Points have been made about abortion and fertility rates. The Nuffield Foundation’s research consortium on larger families has this month published a report outlining that fertility rates for those claiming, or eligible to claim, benefits have changed very little since the introduction of the policy. That would seem to refute the evidence from the British Pregnancy Advisory Service that was discussed earlier. The policy was never designed to affect fertility rates; it is fundamentally about seeking to provide fairness with those who are unable to access benefits, when it comes to the choices that they have to make.
The hon. Member for Glasgow Central also asked the question—
I do not think that the hon. Member was here for the whole debate. I will take interventions from others, who have had the courtesy to be here for the whole debate, but I will carry on for now.
On the point about monitoring, we are keeping all our policies under review, but this policy seeks to strike the right balance between supporting those in need and fairness for taxpayers and those who support themselves primarily through work, who do not see their incomes rise when they have more children.
The hon.

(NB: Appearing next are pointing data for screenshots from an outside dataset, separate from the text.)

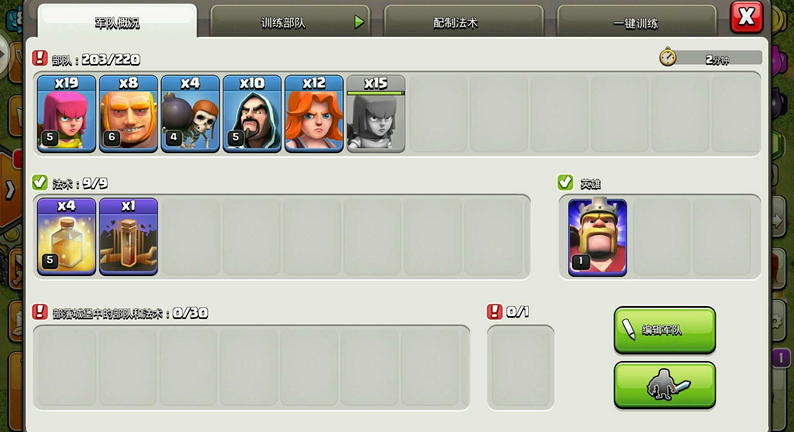The height and width of the screenshot is (432, 794).
Task: Tap the Wizard troop card x10
Action: (x=252, y=113)
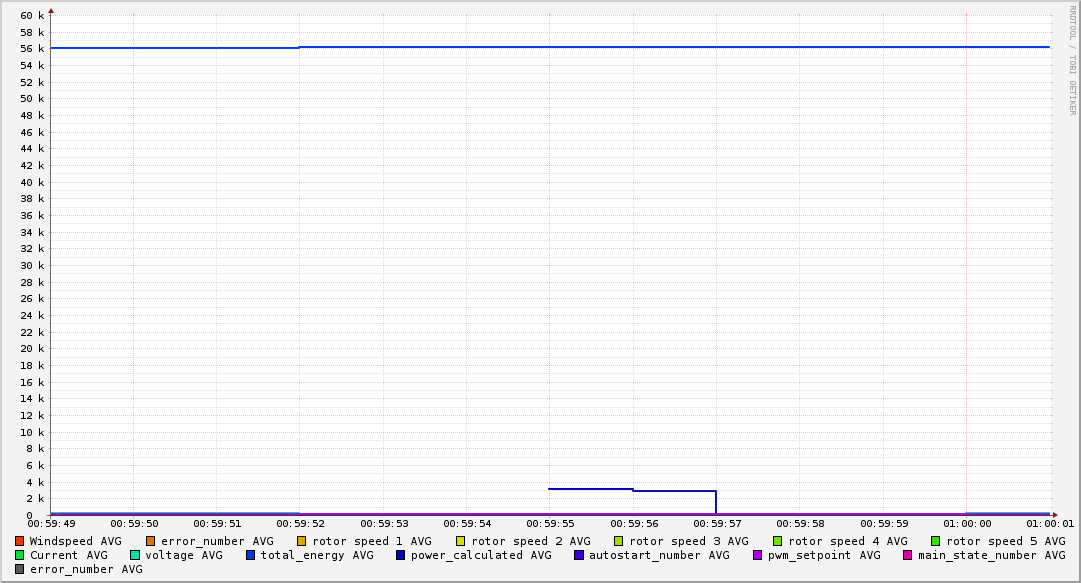Image resolution: width=1081 pixels, height=583 pixels.
Task: Click the 56 k y-axis label
Action: point(33,49)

Members for Arfon (Hywel Williams) and for Cynon Valley (Beth Winter) made some points about poverty and whether this policy is impacting it. I am sure they are assiduously following the latest households below average income statistics, which show that the support we put in place around benefits and incentives for people to get into work—creating a vibrant labour market so that people can get into work and progress—means that 1.2 million fewer people were in absolute low income, before housing costs, in 2020-21, compared with 2009-10. That included 200,000 fewer children and 500,000 fewer working-age adults. Furthermore, there are now nearly 1 million fewer workless households and, very importantly, almost 540,000 fewer children living in such households than in 2010.
Our policy is to seek to ensure that we get more children out of workless households, which we are succeeding in doing, and that there are more employment opportunities for people. We are moving that agenda forward very successfully in the current labour market, and we need to continue to move it forward.
The most sustainable way to lift children out of poverty is by supporting parents to get into, and progress in, work wherever possible. The Government have consistently said that the best way to support people’s living standards is through good work, better skills and higher wages. We have provided significant work incentives, which I have already highlighted, through universal credit, but also through our plan for jobs and the kickstart and restart schemes, which demonstrated the Department’s commitment to supporting families to get into, or to progress in, work. We have a range of policies that support people and families across the tax and benefits systems, and the household support fund for those who are particularly vulnerable.
I would highlight, one final time, that on 9 July 2021, the Supreme Court handed down the judicial review judgment on the two-child policy. The court found that the policy was lawful and not in breach of the European convention on human rights. The policy to support a maximum of two children strikes a balance between providing support for those who need it and ensuring a sense of fairness to taxpayers.